*WHAT THE EXERCISE ASKS*.
Can you recast the material, from the line containing "Image resolution: width=1512 pixels, height=797" down to and including the line containing "maximize is located", as a JSON list of strings with one string per line, skipping blank lines and leaving out the pictures?

════════════════════

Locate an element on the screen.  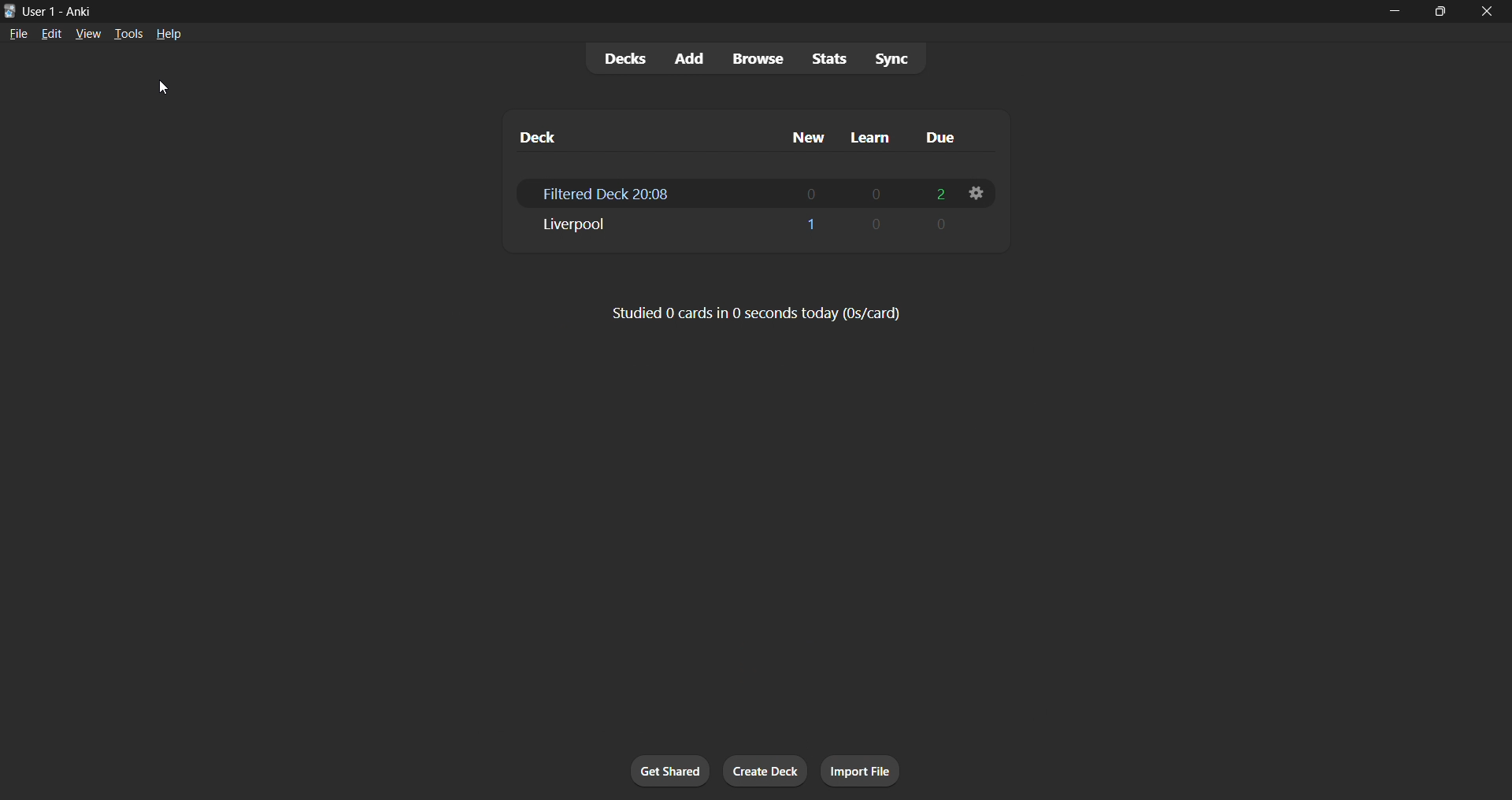
file is located at coordinates (16, 34).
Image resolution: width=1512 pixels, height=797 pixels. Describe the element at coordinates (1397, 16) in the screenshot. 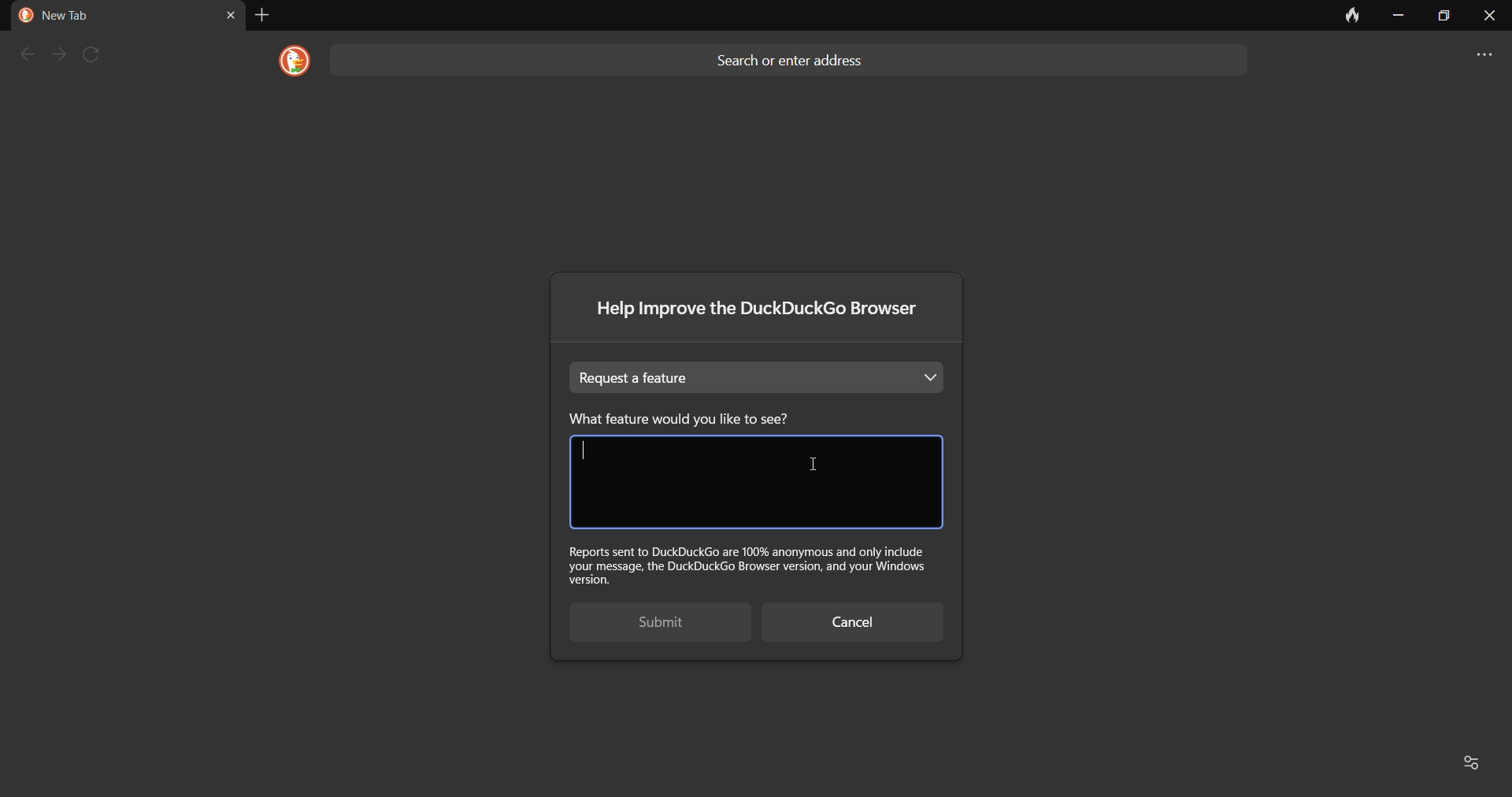

I see `minimize` at that location.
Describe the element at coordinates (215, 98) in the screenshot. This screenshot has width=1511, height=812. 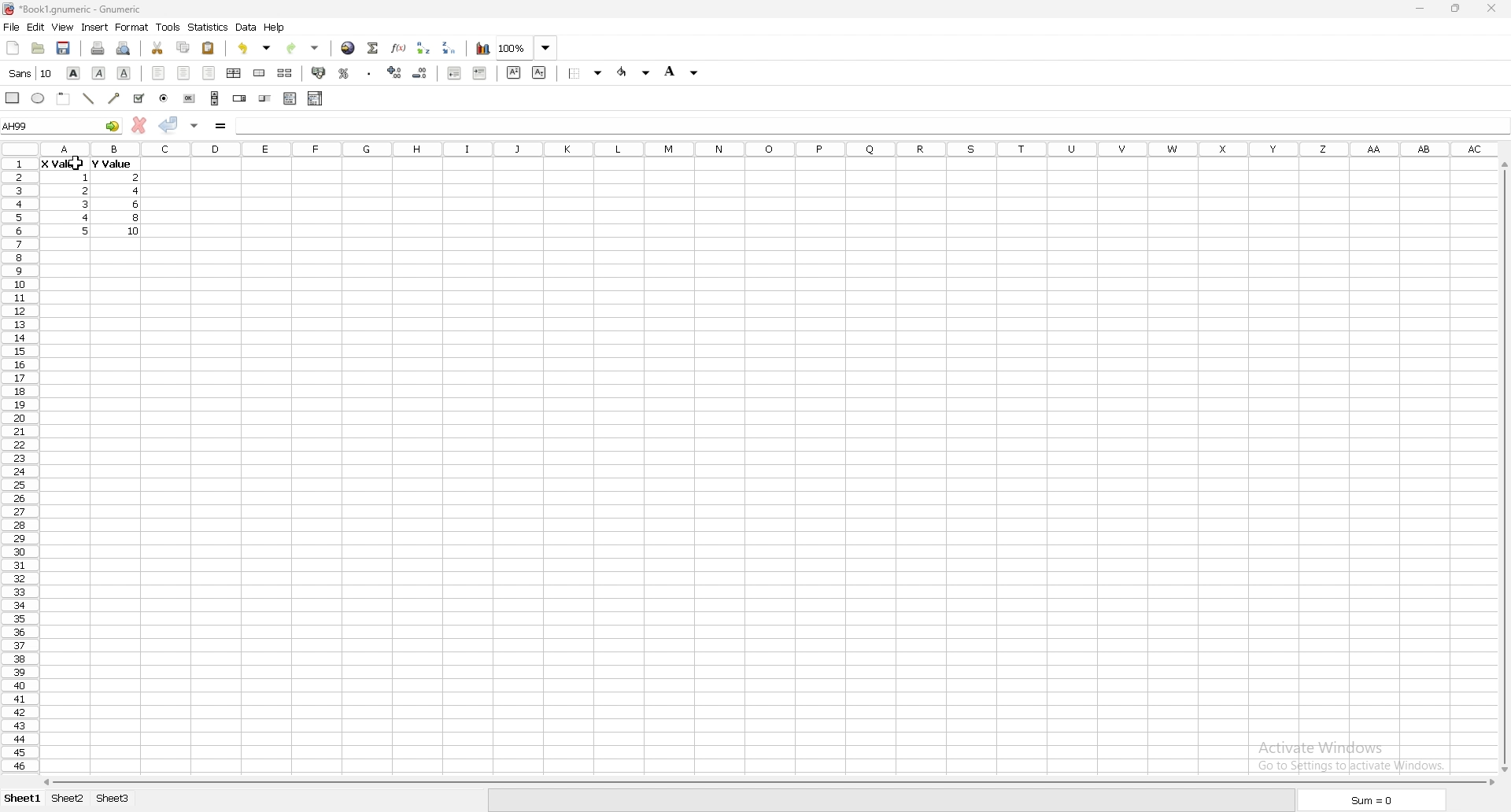
I see `scroll bar` at that location.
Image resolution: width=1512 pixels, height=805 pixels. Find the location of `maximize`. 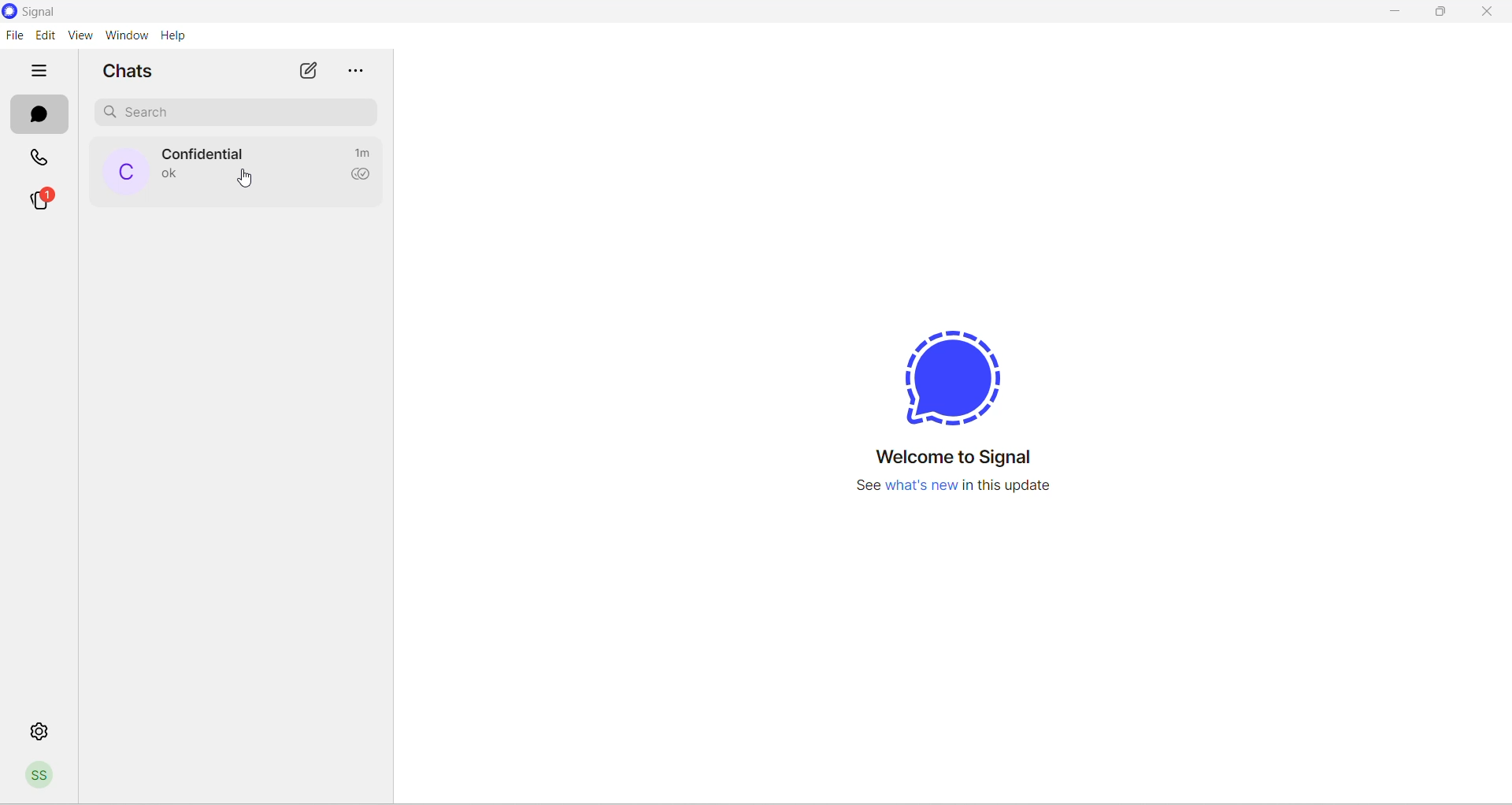

maximize is located at coordinates (1445, 12).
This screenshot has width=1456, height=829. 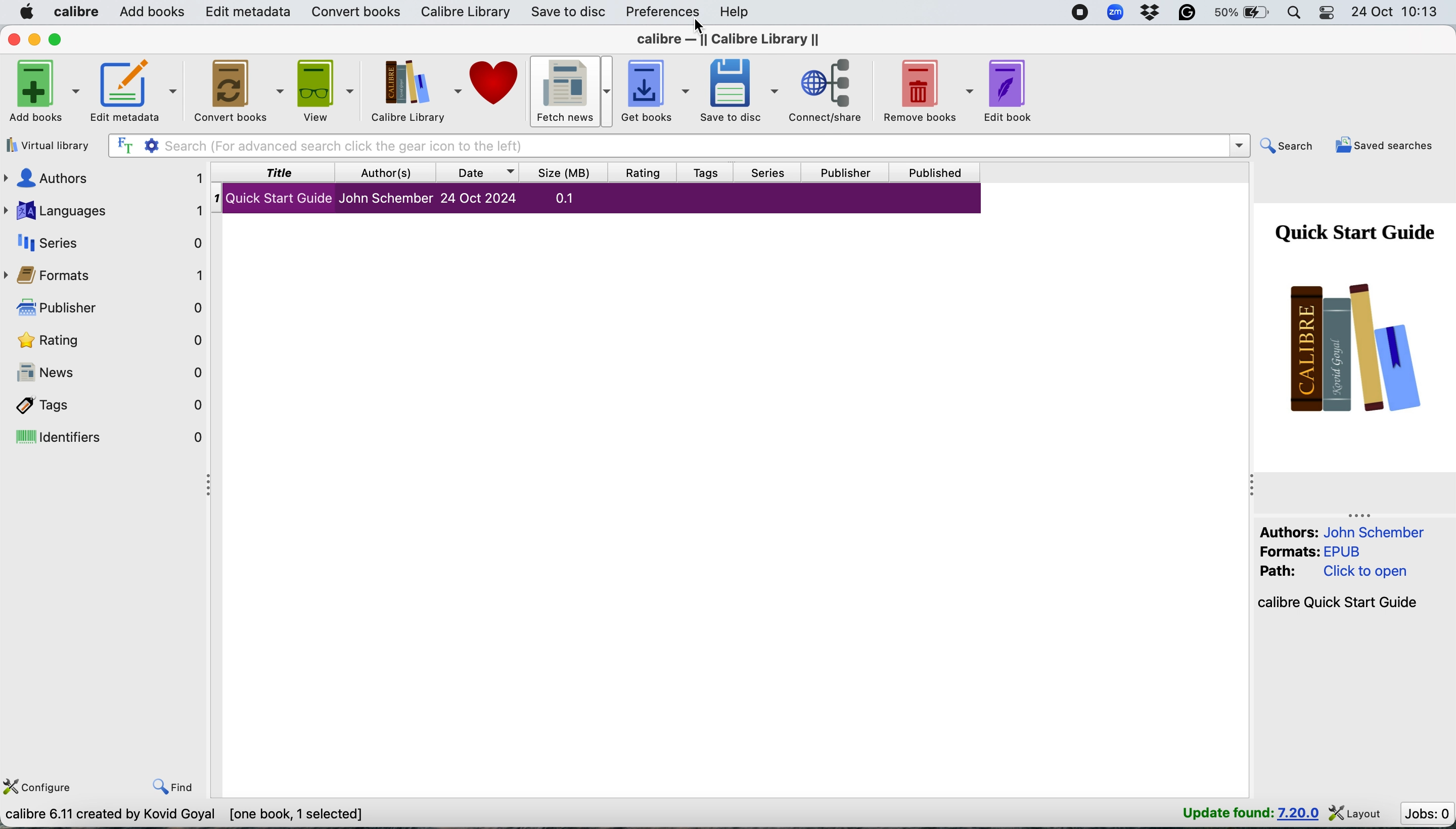 I want to click on save to disc, so click(x=566, y=12).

════════════════════

*RESULT OF THE TASK*.
[
  "Image resolution: width=1512 pixels, height=797 pixels. Describe the element at coordinates (1397, 16) in the screenshot. ",
  "I see `minimize` at that location.",
  "Describe the element at coordinates (215, 98) in the screenshot. This screenshot has width=1511, height=812. ",
  "I see `scroll bar` at that location.",
  "Image resolution: width=1512 pixels, height=805 pixels. Find the location of `maximize`. ",
  "maximize is located at coordinates (1445, 12)."
]